A LIFETIME OF BONE & JOINT HEALTH
As more and more attention is focused on extending the health span – a person’s years of overall health and higher quality of life – strong bones and joints are emerging as critical components. And that’s no surprise. Weak, brittle bones can lead to painful fractures, reduced mobility and a poor aging experience.
Fortunately, there are ways to build, maintain and even recover bone mass at every stage of life. Read on for helpful tips on developing strong support from the inside out.
Child & Teen
Since bone and joint health begin in childhood, it’s important to help kids get a healthy start.
- Calcium is one of the cornerstones of bone health. Serve plenty of milk – not sodas! – and calcium-rich foods such as cheese, green beans, carrots, sweet potatoes, almonds and white beans.
- Physical activity puts a load on bones, helping them grow strong. Make sure kids get plenty of exercise and active play. To protect joints, especially for student-athletes, encourage moderation and variety.
- Smoking can have a negative impact on bone mass, so discourage the habit early and often.
Bone mass peaks in the late 20s and early 30s. But changes in schedule and lifestyle can have a big impact on bone and joint health.
- Drinking less milk means getting less calcium. If you’re not reaching the recommended intake, either do a menu makeover or start taking a calcium supplement.
- Alcohol interferes with the absorption of calcium and vitamin D. While moderate alcohol consumption (one or two alcoholic beverages) is acceptable, chronic heavy drinking – especially during these years – can increase the risk of osteoporosis later.
- Even people who were fit in high school can have a hard time adjusting to new college and career demands, putting exercise on the back burner.

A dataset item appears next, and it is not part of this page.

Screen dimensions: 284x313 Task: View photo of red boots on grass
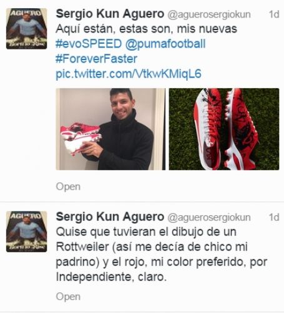pos(224,129)
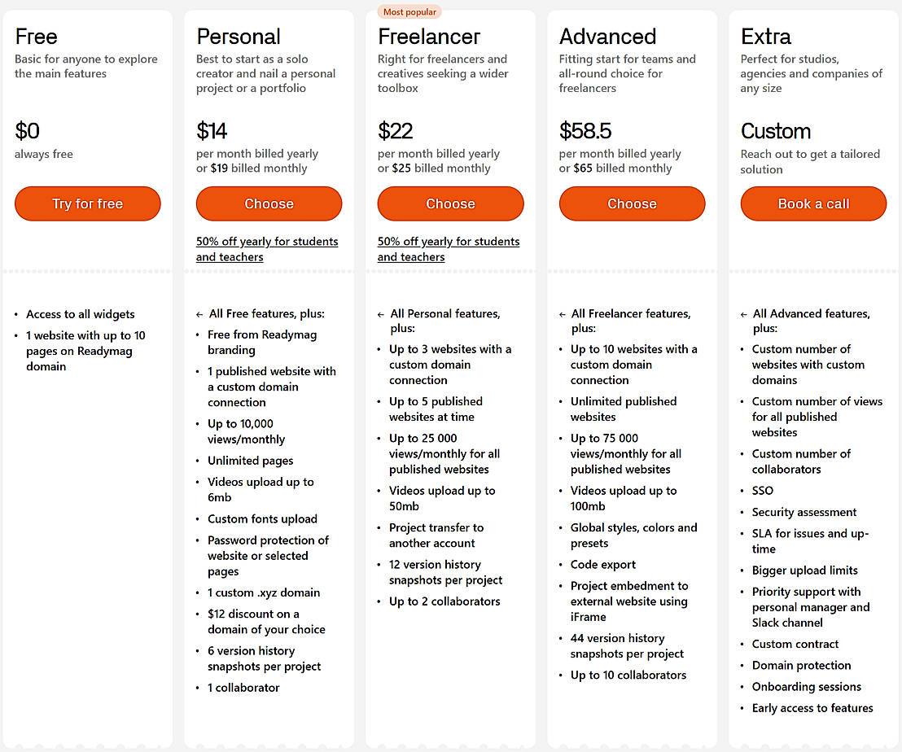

Download a fitness app. Use a standing desk. Schedule active outings with friends on the weekend. Find ways to work exercise into your schedule to stay healthy (you’ll be thankful later!).
Family and work routines are often well established. Now it’s time to be proactive, making good decisions that will impact quality of life in the years to come.
- Carrying extra pounds can wear on hips and knees. To protect your joints (and help prevent arthritis), make exercise a priority throughout life. Remember, a slowing metabolism might mean it takes extra time to maintain fitness.
- After 50, calcium requirements increase for post-menopausal women. Hormone changes can accelerate bone loss for both men and women, but the change is more gradual in men.
- Osteoporosis is a silent condition that eats away at bones, leaving them thin, weak and at risk for fractures. Ask your doctor about the right time for a bone-density test.
Strength and stability go a long way toward enjoying a healthy life. Continue making smart exercise and nutrition choices, and take advantage of medical options to support bone and joint health.
- Vitamin D is necessary for the proper absorption of calcium, and a lack of this vitamin is now being recognized as a major cause of metabolic bone disease in the elderly. Most foods do not contain any vitamin D, and even fortified foods aren’t a reliable source. Talk to your doctor about increasing your calcium intake to 1000-1500 mg/d and vitamin D to at least 400 IU/d.
- Exercise continues to be a key component of bone and joint health. Balance and core-strength exercise can be especially helpful in improving stability and coordination, reducing the risk of injury from falls.
- Bone-building medications can slow or stop the progression of osteoporosis, and even reverse its effects. Speak to your doctor about options.